If you want to stage a rescue mission in the afterlife, you really need to think ahead. The dark city especially is not a place to enter lightly. Here’s a handy list of supplies to help you out:
1. A snack or three. Unless you enjoy moldy bread, mushy apples, and soup that smells like feet, you may want to pack some rations, because the food in the dark city absolutely sucks. You can have as much as you want, and all of its free, but do you really want to deal with the stomachache from hell?
2. A translator. The dark city houses people from every country in the world. Your chances of finding someone who speaks English are fair, but you’re more likely to run into folks who speak Mandarin, Russian, Portuguese, Spanish, or Hindustani. Apparently Siri has a language hack, though. You should probably look into that.
3. A compass. There’s only one person in this city who has a map, and he’s not going to share it with you. It’s easy to get lost, especially since the buildings grow like fungus and occasionally move around. So if you want to keep your bearings, you probably want to bring a compass—because the city is over fifty miles from wall to wall in every direction.
4. Night-vision goggles. The dark city is … dark. There are streetlamps, but the light is pretty weak, and the shadows are thick, concealing a few individuals who will see you before you see them. Give yourself a fighting chance, okay?
5. Appropriate footgear. This is part of that whole ‘fighting chance’ thing. If you happen to find a Mazikin (okay, let’s be honest, it’s going to find you first), you’re going to need to run. Fast. Over slippery, uneven terrain. The Mazikin look like ordinary people—until they start bounding toward you on all fours. Picture a lion chasing after a fleeing gazelle … and make like the gazelle. A gazelle wearing the best running shoes money can buy.

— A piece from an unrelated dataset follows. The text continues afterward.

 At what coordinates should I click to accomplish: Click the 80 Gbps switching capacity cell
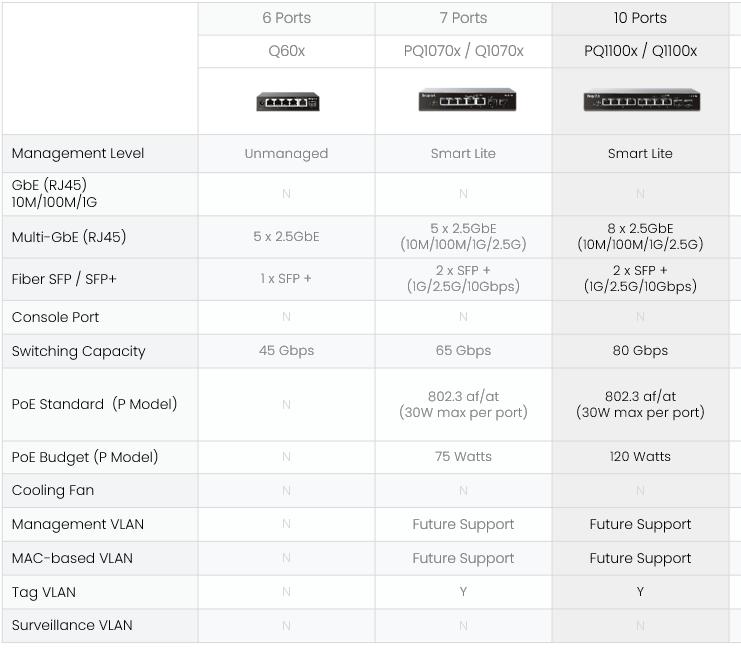[x=641, y=351]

6. Weaponry. Now, Mazikin are fast, so unless you're some kind of track star, assume you're going to have to fight. A knife wouldn’t be a bad idea. A scimitar might be a better one—if you know how to use it without slicing yourself to ribbons in the process. Really, you can improvise. Broken bottle, random crowbar … there’s lots of debris lying around. I hope you can be creative under pressure. The Mazikin certainly are.

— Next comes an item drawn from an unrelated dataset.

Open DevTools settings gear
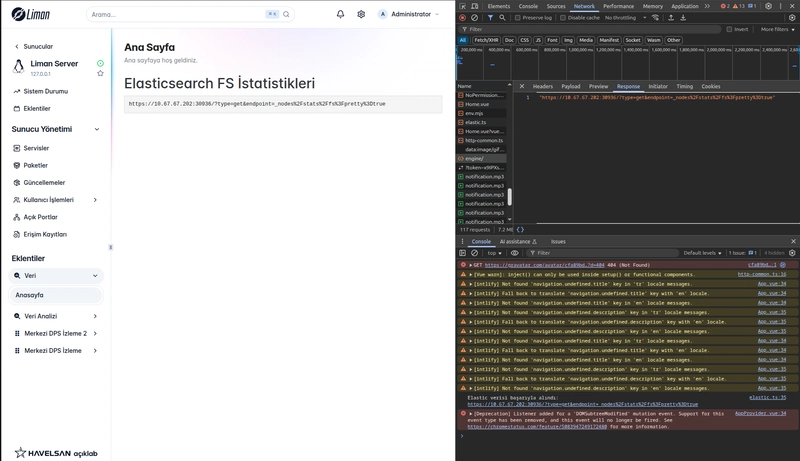The height and width of the screenshot is (461, 800). click(768, 6)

7. Ink. Your chances of finding your friend or loved one will go up if you happen to have a picture handy, so you can ask people if they’ve seen him/her. But with all the running and fighting you’re going to be doing, you’d probably lose a picture, so I suggest having the person’s face tattooed on your arm. The only way you could lose the tattoo is if a Mazikin chewed off your arm or something. And how likely is that? (That may depend on whether you took me seriously about #4-7.)
8. A major sense of irony. So that’s it! You’re prepared! Congrats! Except … I hate to break this to you, but your food is going to rot as soon as you enter the city. The needle on your compass will start spinning as soon as you sneak through the Suicide Gates. Siri is going to laugh at you in this unhinged voice every time you ask her a question. And the night-vision goggles might as well be deadweight on your head. Not that you can actually bring any of that stuff to the afterlife anyway. What were you thinking? All you can bring is your courage, your craftiness, and your loyalty. I hope they serve you well. Good luck! You’re going to need it!